If you want them to actually be fun to drive (and less dangerous, therefore), you get "rake" with the springs
and a little bit of torsion bar adjustment; the rest you get with tire diameter differential.
I like a little bit of rake over stock; mine is all tire with a touch of bar:
These cars actually were known to some of the better handling cars of the day and they do drive pretty well
IF you don't go all crazy with aftermarket stuff. Mine, even with the factory springs and such, can be tossed
into a corner pretty quickly (just watch out for the tail to step out on you - these things will actually oversteer
near the limit without a rear sway bar on them!).

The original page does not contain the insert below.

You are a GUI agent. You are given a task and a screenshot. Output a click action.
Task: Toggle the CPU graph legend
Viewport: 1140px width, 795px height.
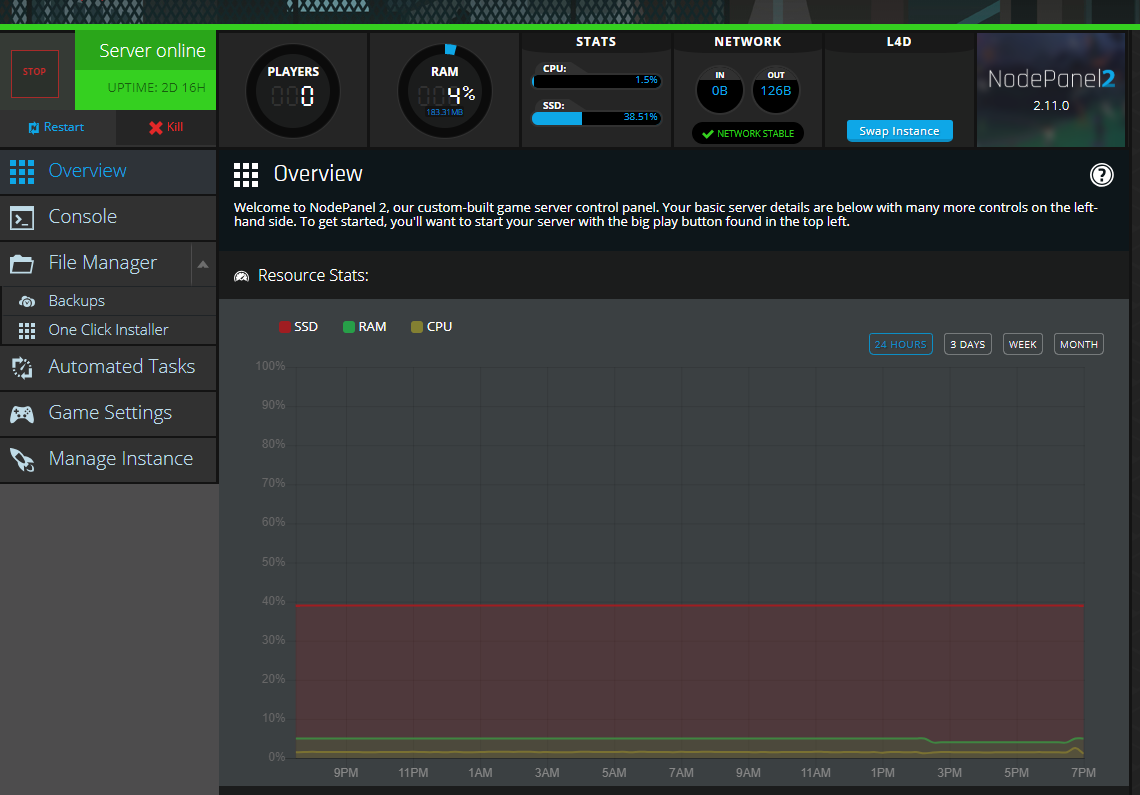point(430,326)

Rides beautifully, too - I always loved torsion bar ride over any of the GM stuff I owned in younger years.
No wallowing when you hit a bump or dip - you get the original impact, then solid straight again.
They sat pretty much dead level when new, so you could tell when the rear springs were worn out on them
from the droopy tail look:
The factory engineers did that primarily to make the cars handle as neutral as possible
(or even with a bit of limit understeer) so that the average driver didn't as easily get in trouble.
Of course, this excludes factory drag packages and such, but for the mass produced vehicles,
a little understeer was thought to be easier for the average driver in emergency maneuvers.
That's still the case today, by the way - short of specifically built ultra high performance models,
factory engineers dial in a little of at the limit understeer in pretty much everything.